Un jour, tu te balades Place de Jaude. Tu passes devant les vitrines pour finir devant la statue du roi arverne Vercingetorix.

Au bout de son épée, un drapeau de l’ASM. Après la photo de circonstance, tu te retournes et contemples le magnifique sommet du Puy de Dôme : « C’est beau ! Mais qu’est-ce que c’est loin ! ». Commence à ce moment-là le défi de la montée du PDD…!

La montée du PDD fait partie de ces épreuves locales ayant une aura incompréhensible. Pour s’inscrire, pas de pub, pas de page Facebook, pas de site Internet. L’info se passe uniquement par bouche à oreille, ou pour les plus téméraires, en appelant un téléphone portable trouvé sur Internet. Pour le départ, pas besoin de mettre le réveil à 6h pour manger un gatosport. PDD__1

Une bonne grasse mat’, un plat de pâtes, pour un coup de sifflet à 16h mi-juin sous 30° à l’ombre ! Sans s'attendre à un tel engouement, tu te retrouves sur la ligne de départ (ou plutôt sur les rails du tram) avec 400 coureurs venus jouer la gagne ou juste terminer ce célèbre périple de 15 km, avec 1100m D+, et 25m D-…

Après une place de 109e sur 420 l’année dernière en 1h41, je vise 1h35 pour cette année (faut bien se mettre des objectifs). Et pour gagner du temps sur une distance courte, y’a pas 36 solutions. J’attaque donc dès le départ sur un rythme assez élevé. Les sensations sont bonnes jusqu’au début de la voie romaine avec sa pente à 30 000%. A partir de là, première ouverture de capot ! J’attends avec impatience le 1er ravito qui se trouve à l’ombre du stade du Colombier. Le mental revient légèrement en voyant 2 min de moins sur le chrono par rapport à 2016. Je reste dans le rythme et nous courons à plusieurs jusqu’au rond-point de la Font de l’Arbre. Là, je constate avoir perdu toute l’avance. Je me fais doubler par la première féminine juste avant le 3eravito (« quand une femme te double, mets ton ego de côté si tu ne veux pas exploser »).

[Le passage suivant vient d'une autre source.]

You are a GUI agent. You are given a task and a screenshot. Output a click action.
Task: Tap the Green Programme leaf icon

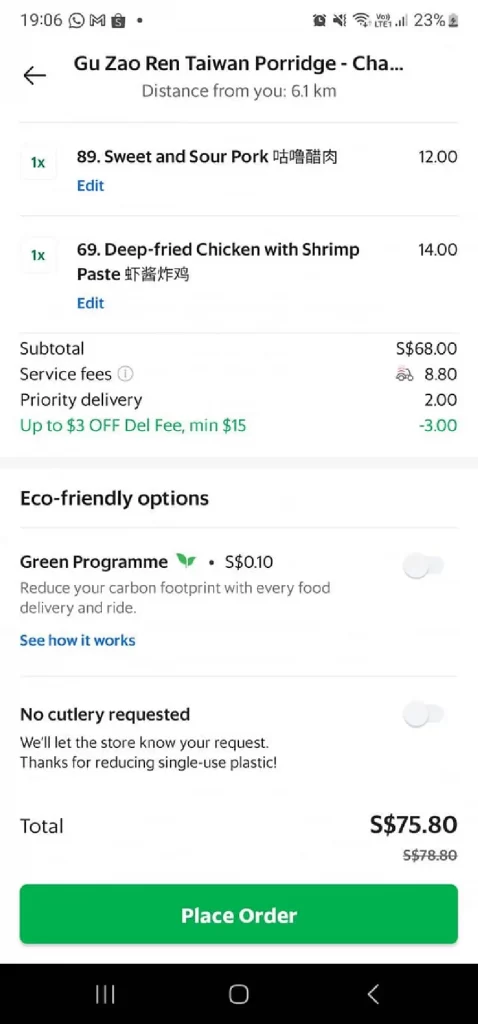[x=186, y=562]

Clignotant à droite, je me rabats donc dans ma file… Arrivé au col de Ceyssat, dernier ravito, dernier verre d’eau sur la tête, et on attaque les Muletiers. Et là, coup de bambou derrière les oreilles ! Je m’étais tellement découvert et aspergé que j’avais pris froid au ventre dans les passages à l’ombre. Une envie de vomir horrible et les jambes dans la boîte à gants. La cavalerie me passe devant et je perds 8 places, dont la 2e féminine qui relance en courant sous mon nez (c’est beau d’avoir encore autant de jus…). Je m’en sors en redoublant 2 personnes sur le chemin de ronde du sommet pour finir en 1h44 avec une 69eplace malgré tout.

Au final, la montée du Puy de Dôme est et restera une course à part. Que ce soit pour son manque d’organisation pour certains, ou le défi qu’elle représente pour d’autres, elle ne peut laisser insensible.